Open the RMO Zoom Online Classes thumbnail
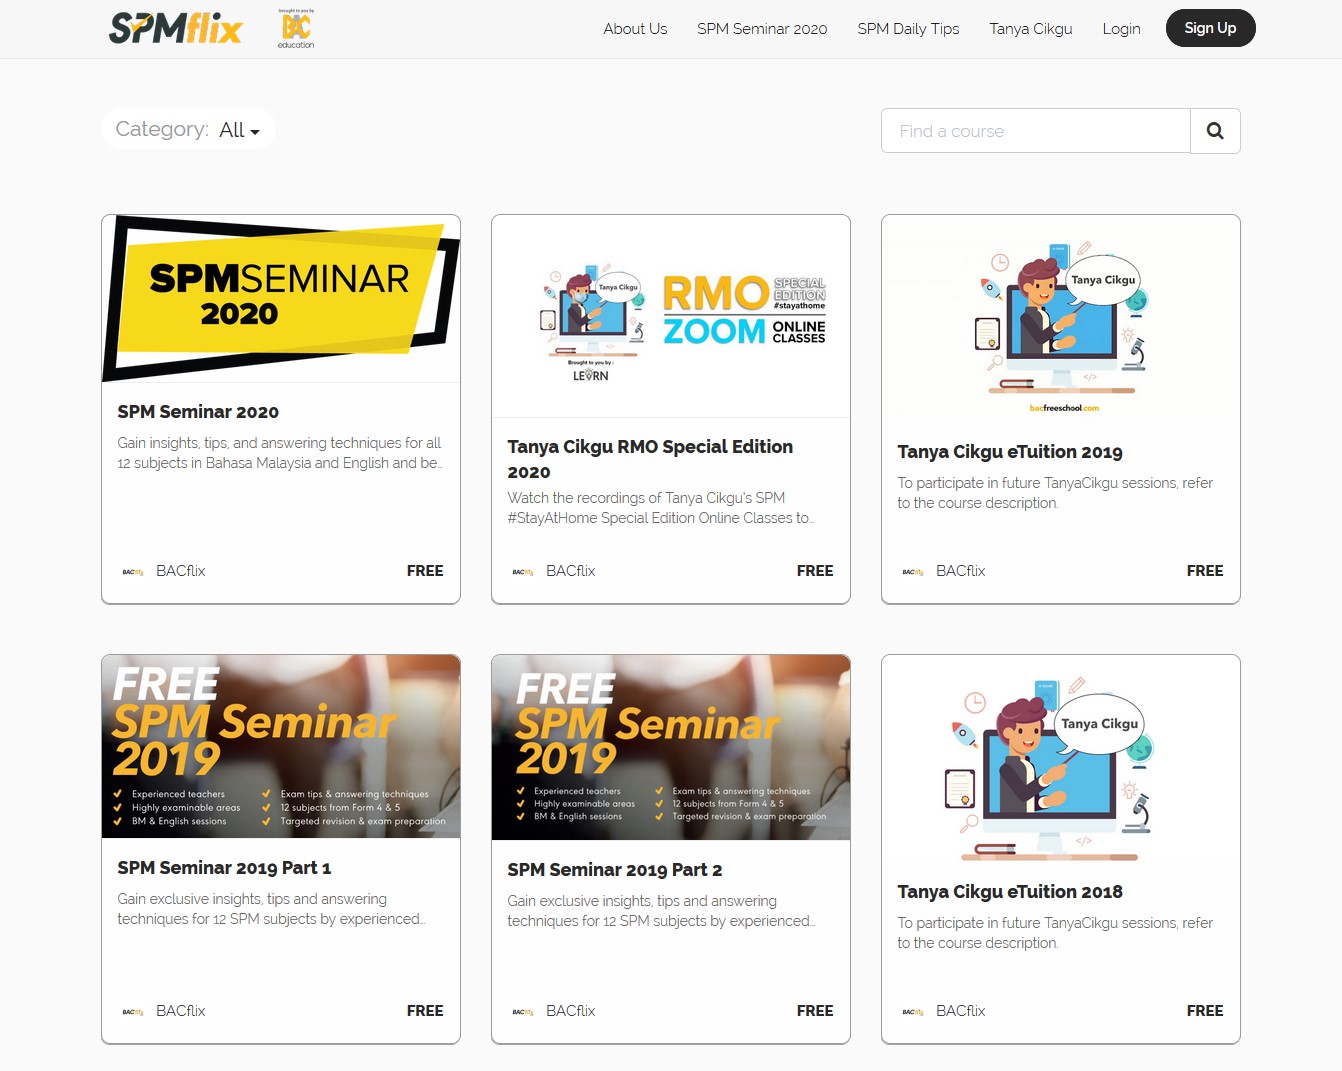This screenshot has height=1071, width=1342. coord(671,316)
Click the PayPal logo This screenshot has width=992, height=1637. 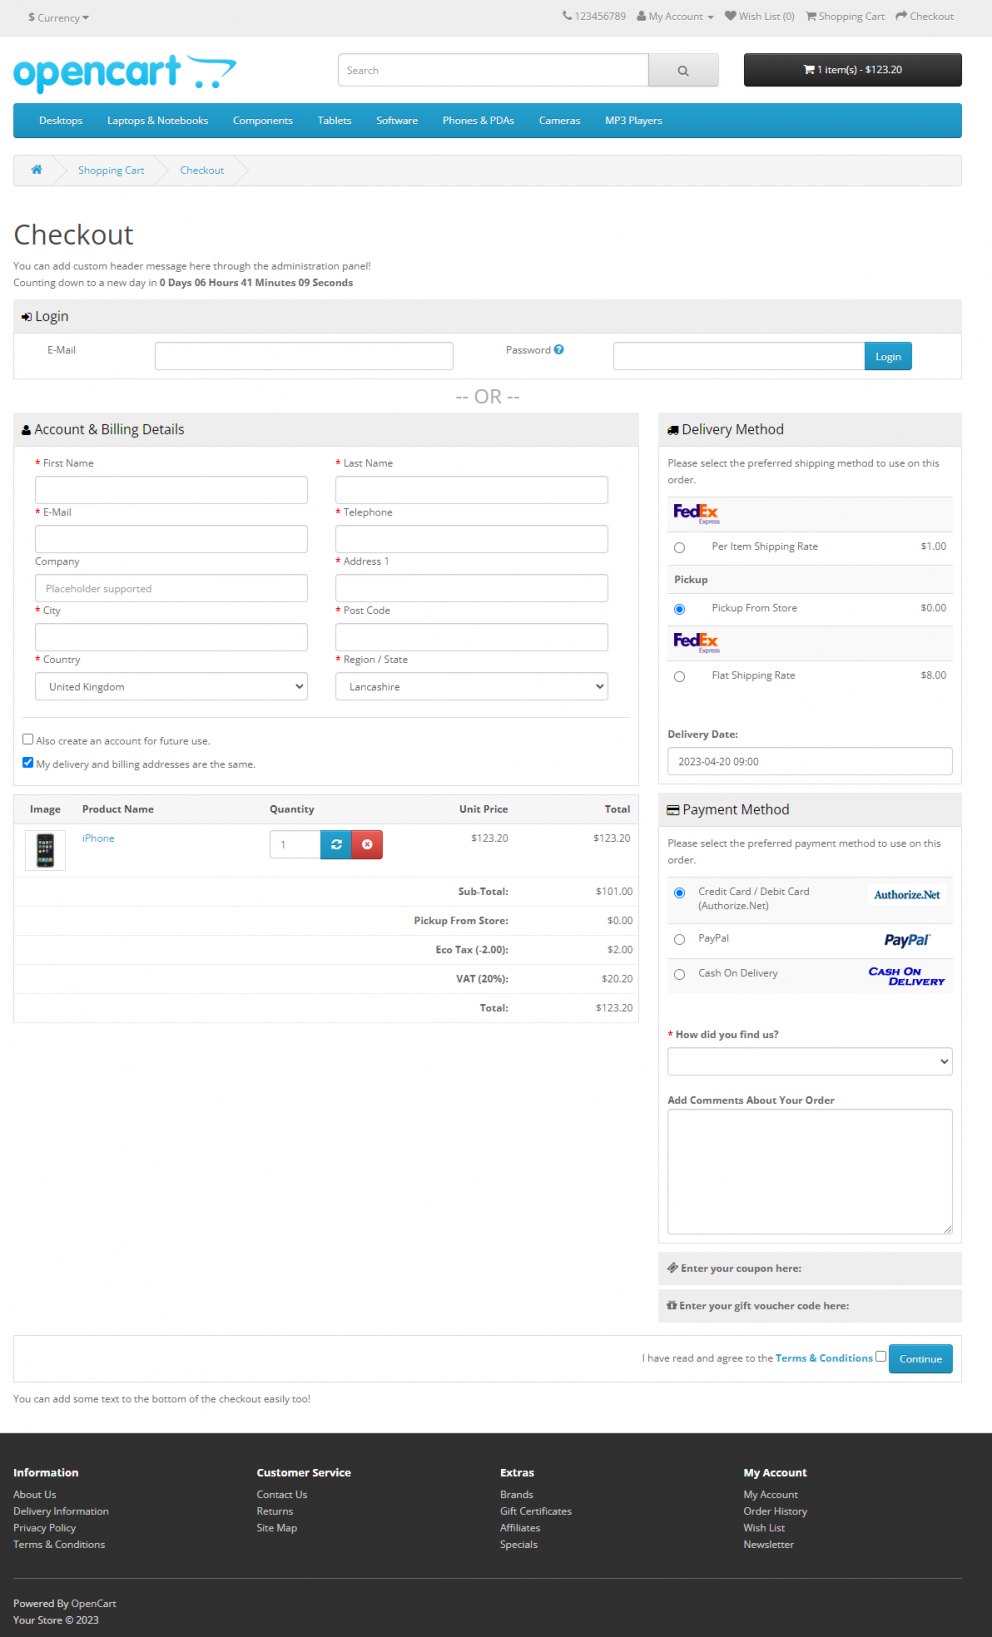pos(906,940)
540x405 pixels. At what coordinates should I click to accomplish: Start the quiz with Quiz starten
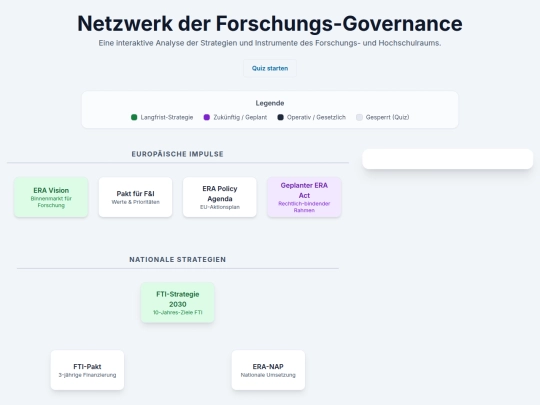(270, 68)
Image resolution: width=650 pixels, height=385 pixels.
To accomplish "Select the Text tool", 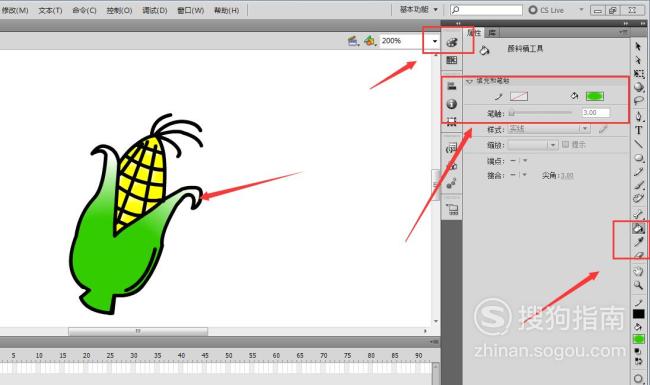I will click(x=638, y=130).
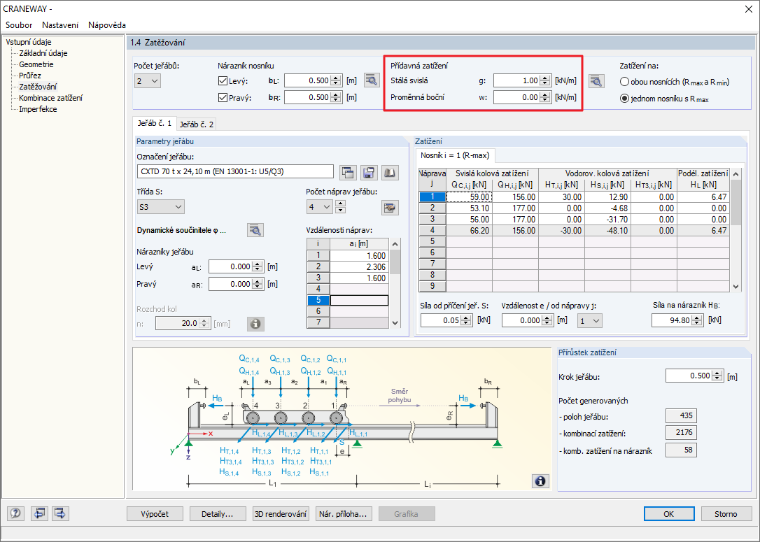Click the loads table vertical scrollbar
Viewport: 760px width, 542px height.
pyautogui.click(x=735, y=230)
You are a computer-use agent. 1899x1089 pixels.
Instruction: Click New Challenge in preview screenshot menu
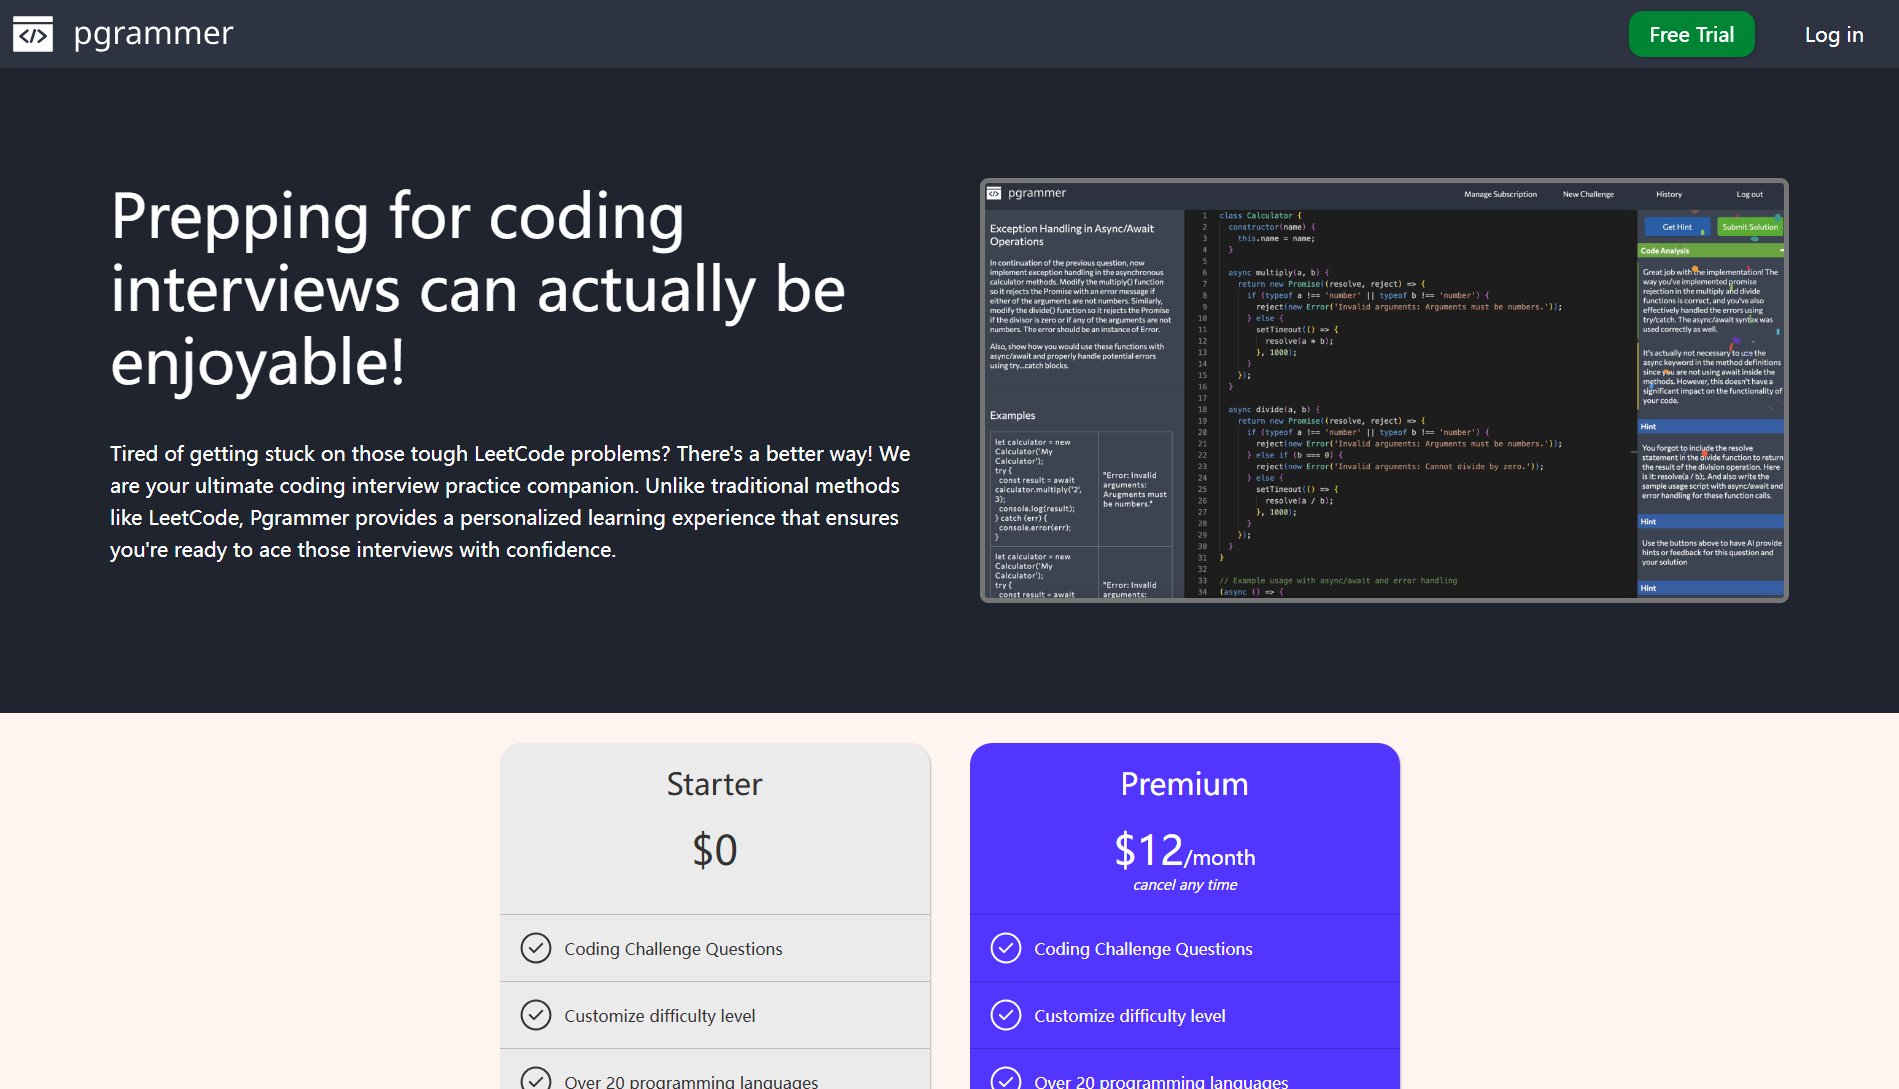point(1588,194)
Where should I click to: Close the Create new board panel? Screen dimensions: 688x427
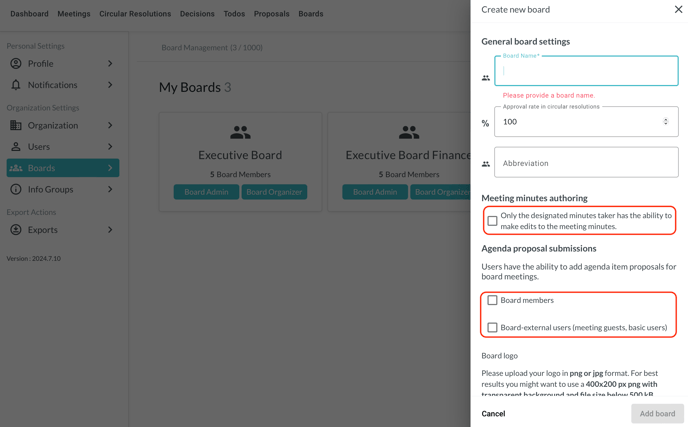678,10
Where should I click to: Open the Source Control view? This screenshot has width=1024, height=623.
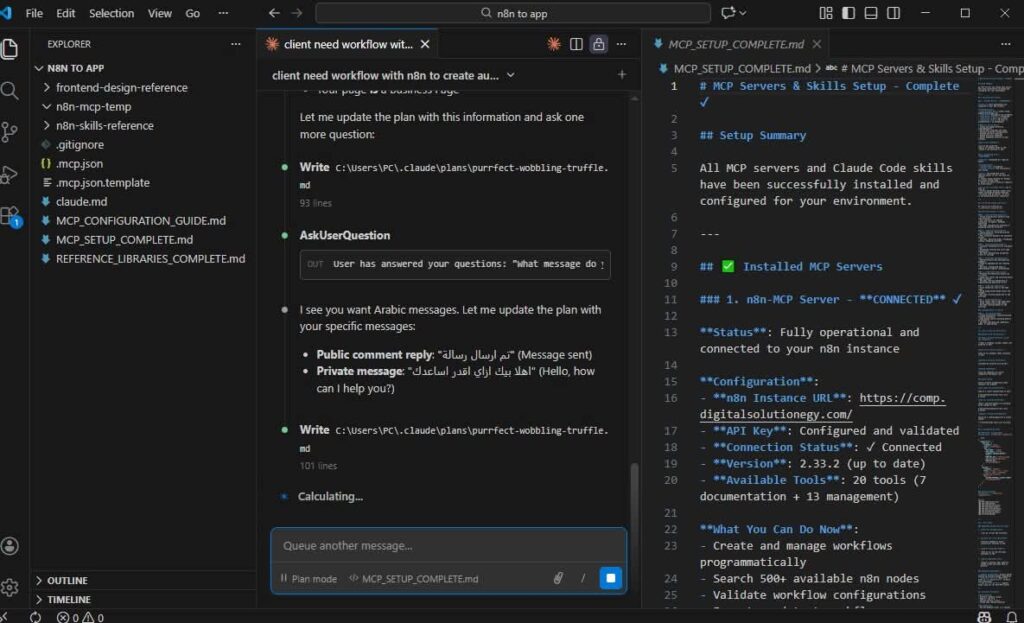pyautogui.click(x=11, y=132)
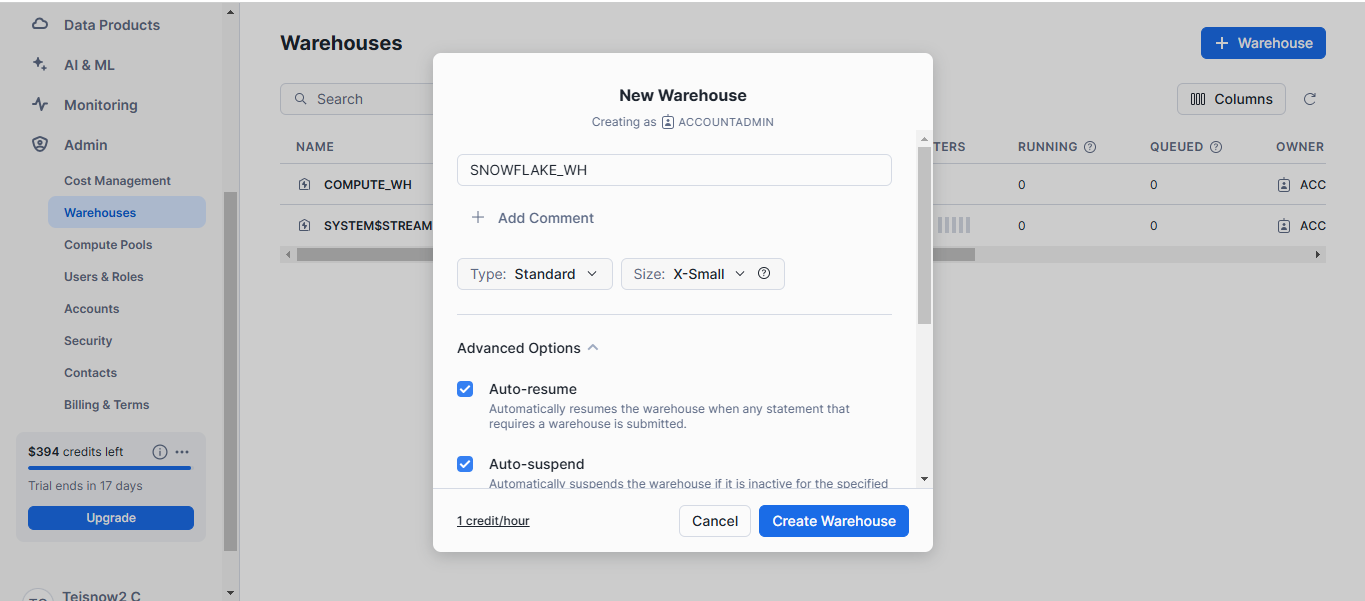Viewport: 1365px width, 601px height.
Task: Refresh the warehouses list
Action: click(1310, 98)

PROBLEM DETAILS ▸ Only what runs from the line containing "Where should I click to: Open" through the end of the entries above should be extracted, exactly and without pictures.

RESULT OF THE EXERCISE ▸
Where should I click to: Open the Source Control view? This screenshot has width=1024, height=623.
pyautogui.click(x=11, y=132)
Viewport: 1365px width, 601px height.
Task: Refresh the warehouses list
Action: click(1310, 98)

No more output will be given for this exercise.